[DATA PROVIDED]:

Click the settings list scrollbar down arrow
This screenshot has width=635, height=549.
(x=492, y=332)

* * *

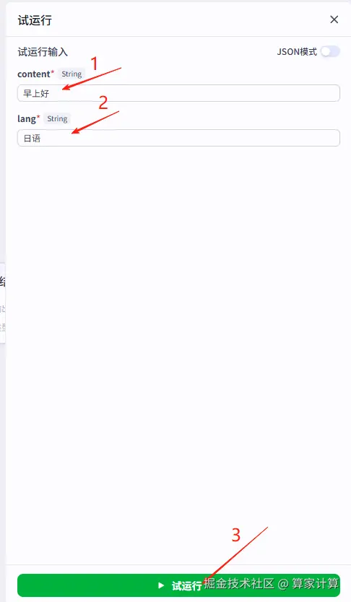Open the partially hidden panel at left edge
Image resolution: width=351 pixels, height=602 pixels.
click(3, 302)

[THE TASK]:
Echo back the entries starting at the line containing "Click the settings list scrollbar down arrow" and ending at the line containing "(x=492, y=332)", including both of those lines.

[OUTPUT FOR THIS TASK]:
Click the settings list scrollbar down arrow
This screenshot has width=635, height=549.
(x=492, y=332)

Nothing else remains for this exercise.